All parties remain in collaboration during the process to assess and respond to new use cases.

# Workflow

-   Define the objectives expected by the data linkage, identify the relevant datasets and ensure their interoperability (data format compatibility, use of standardised data formats and semantic interoperability).
-   Once interoperability is assessed, define a detailed protocol and description for a secure and pseudonymised data transfer and data flow, which safeguards the data during transmission and maintains privacy.
-   Draw up an agreement on the defined objectives of the data linkage and the way to meet those. In practice, it could mean reaching a compromise between the legal and technical constraints, and the ideal needs in terms of health surveillance.
-   Request a security clearance by the Data Protection Officer, and if necessary from an Ethics committee.
-   Set up the technical infrastructure which will bring data together and the system to monitor usage of linked data.
-   Depending on the complexity and number of data sources, datasets are gradually added to the data flow, allowing for a phased integration process.
-   As datasets are incorporated, indicators of data quality (e.g. plausibility, completeness, conformance, timeliness and representativeness[^1]) and the robustness of the automated processes (e.g. % of successful transfer, % of records transmitted, comparison of aggregated values between the original database and data in the operational environment) are monitored.
-   Once the data flow is established, continuous maintenance is performed to ensure smooth operation, data are made available for use.
-   Data scientists and epidemiologists collaborate to analyse the data and derive surveillance indicators, recommendations, and scientific knowledge from it.
-   Effective communication of the data is maintained to ensure that relevant stakeholders are informed and engaged.
-   Training and capacity building activities are provided to relevant stakeholders to ensure appropriate use of the system.

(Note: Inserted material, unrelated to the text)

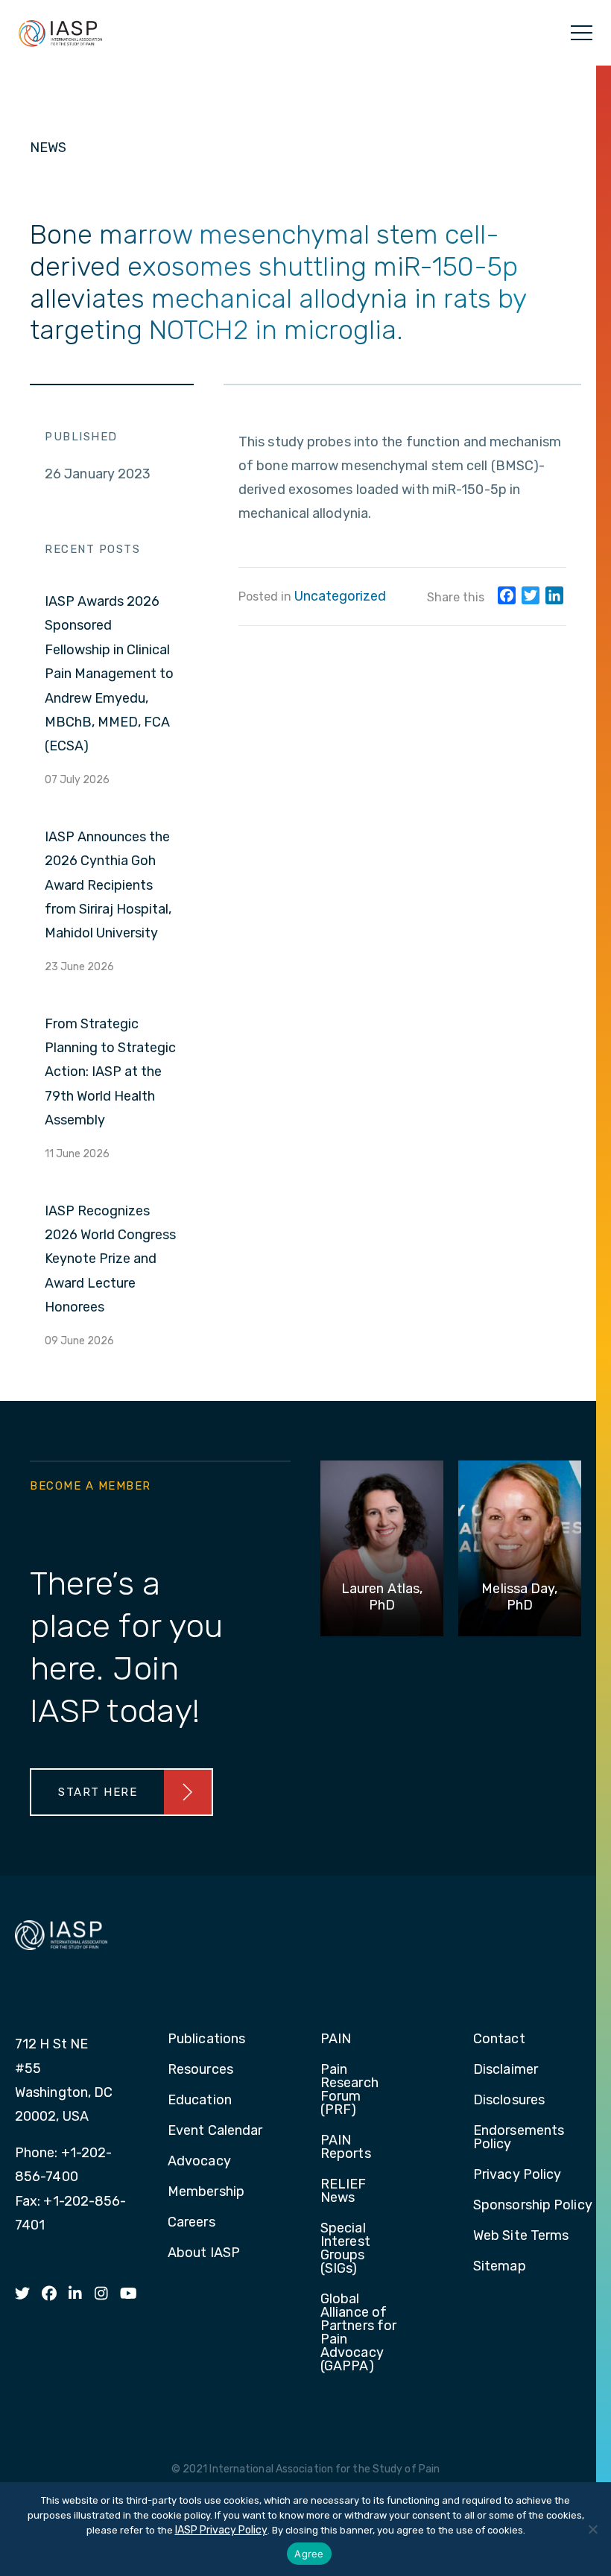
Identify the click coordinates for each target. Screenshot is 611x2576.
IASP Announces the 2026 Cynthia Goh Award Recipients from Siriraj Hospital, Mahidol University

[^1]: *The quality dimensions cited are not specifics to linked data quality measures. These are some examples of data quality criteria, this list is not exhaustive.*

# Typical planning

As outlined in Module 04 – *Prerequisites*, the implementation of a data linkage process requires a valid legal basis that complies with all applicable national and European legal frameworks. This legal basis must authorise the sharing of data, the secondary use of data, and the processing of individual health-related data by the relevant actors.

Prior to any planning or discussion of the implementation timeline, compliance with these requirements must be verified and confirmed. The parties involved, together with their respective roles and responsibilities, must also be clearly identified as part of the preparatory phase.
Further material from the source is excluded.